= Jordi Puig-Suari =

Spanish-American aerospace engineer

Jordi Puig-Suari is a Spanish-American aerospace technology developer and retired professor. He is the co-inventor of the CubeSat standard together with Bob Twiggs, and the co-founder of Tyvak Nano-Satellite Systems.

==Early life and education==
Puig-Suari was born in the Catalan region of Spain in 1965 to parents Josep Puig Mas and Leonor Suari Rojo. After moving to the United States, Puig-Suari obtained his BS and MS degrees from Purdue University School of Aeronautics and Astronautics, in 1988 and 1990, respectively.

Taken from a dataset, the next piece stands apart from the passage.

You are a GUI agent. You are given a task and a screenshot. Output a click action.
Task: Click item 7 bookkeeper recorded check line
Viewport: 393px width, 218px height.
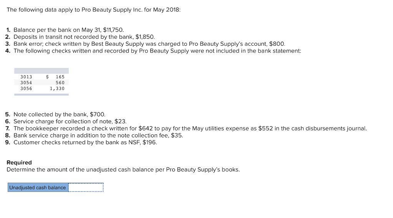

He then completed PhD dissertation at Purdue with Professor James Longuski as thesis advisor.

==Career==
From 1994 to 1998, he was an assistant professor in mechanical and aerospace engineering at Arizona State University.
Puig-Suari is a professor at Cal Poly, and served as chair of the Aerospace Engineering Department at Cal Poly from 2004 to 2008.

In 2011 Puig-Suari and Scott MacGillivray, former manager of nanosatellite programs for Boeing Phantom Works, established Tyvak Nano-Satellite Systems in San Luis Obispo, California, to sell miniature avionics packages for small satellites, with the goal to increase the volume available for payloads.

As of 2017, Puig-Suari had participated in 8 satellite development efforts and the launch of over 130 CubeSats worldwide.

In 2022, Puig-Suari was inducted into the Space Foundation's Space Technology Hall of Fame for his work developing and popularizing the CubeSat standard. That same year, Puig-Suari was also awarded the Creu de Sant Jordi, one of the highest civil distinctions awarded in Catalonia, by the Generalitat de Catalunya.